RECORDS SHOWN:
################

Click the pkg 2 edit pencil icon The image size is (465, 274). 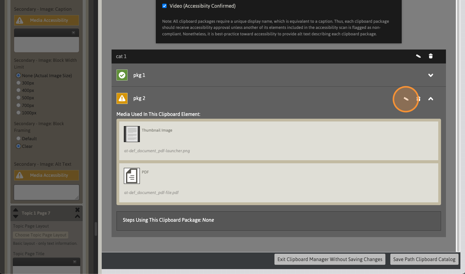click(406, 99)
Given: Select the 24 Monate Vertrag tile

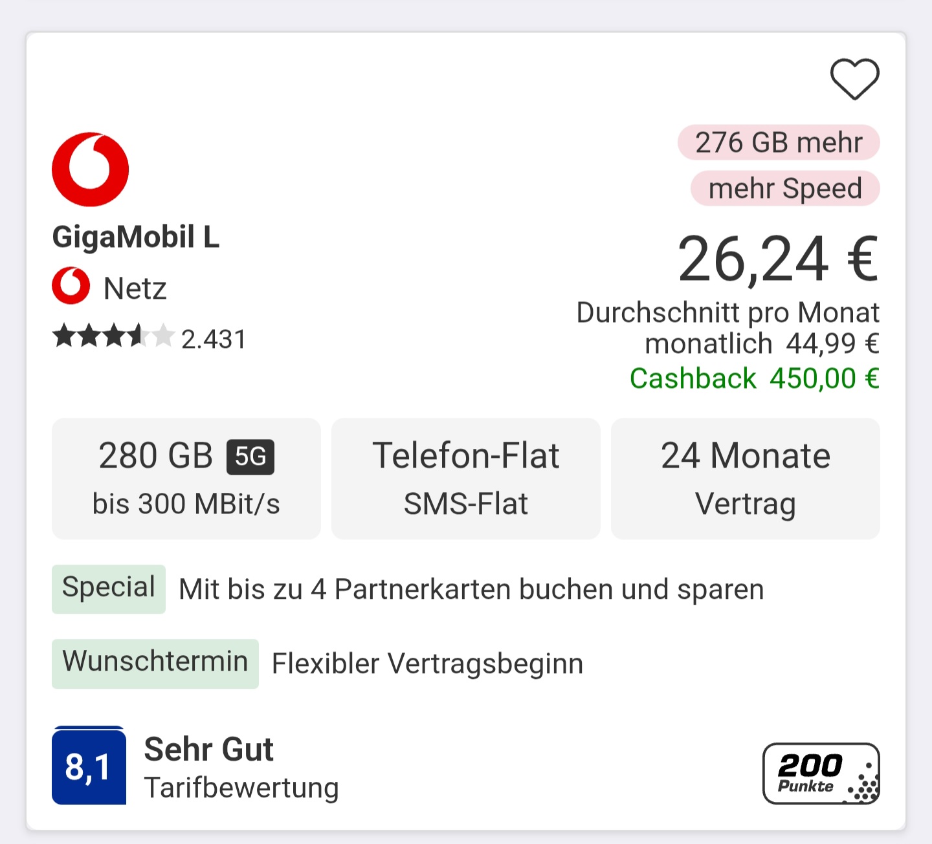Looking at the screenshot, I should 746,479.
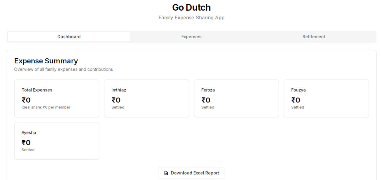Click the Download Excel Report button
Viewport: 381px width, 180px height.
click(191, 173)
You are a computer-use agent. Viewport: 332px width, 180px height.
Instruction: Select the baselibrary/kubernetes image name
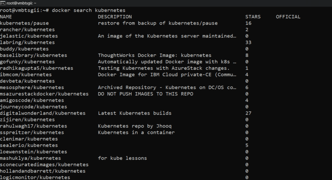tap(33, 55)
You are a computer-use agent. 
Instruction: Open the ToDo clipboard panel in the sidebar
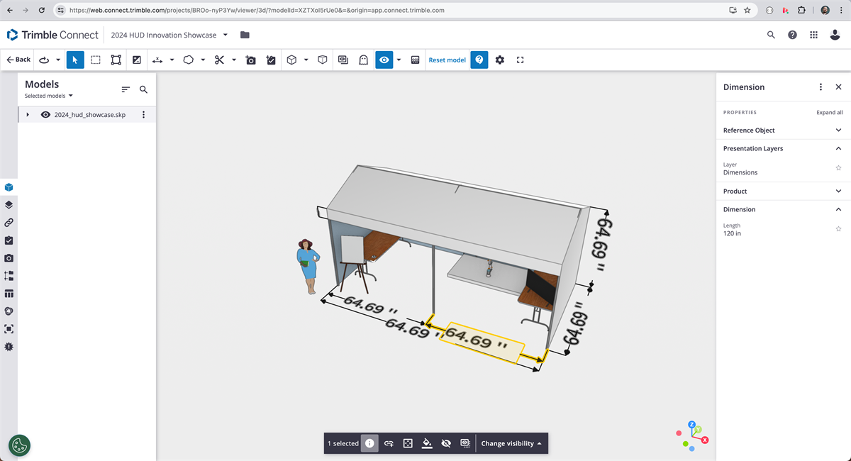9,240
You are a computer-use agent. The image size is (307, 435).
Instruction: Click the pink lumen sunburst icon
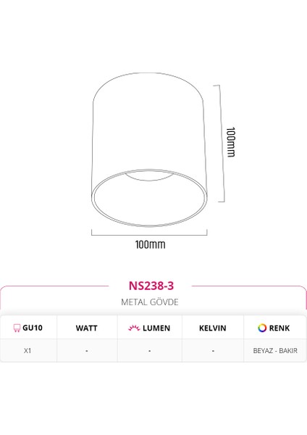(134, 328)
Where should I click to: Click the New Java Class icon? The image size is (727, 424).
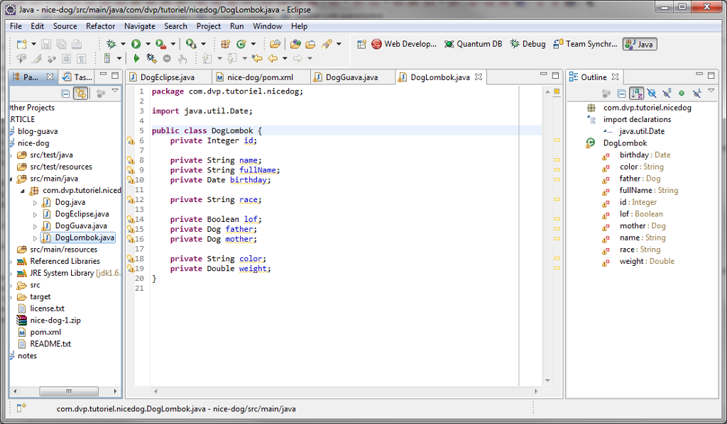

################

WHAT TO PRODUCE:
From the line that contains "Instruction: Click the" through the last line of the entries, transcribe every line exactly, leaving out the pictures.

FINISHED TASK:
Instruction: Click the pink lumen sunburst icon
(134, 328)
Where should I click to: Click the New Java Class icon? The image size is (727, 424).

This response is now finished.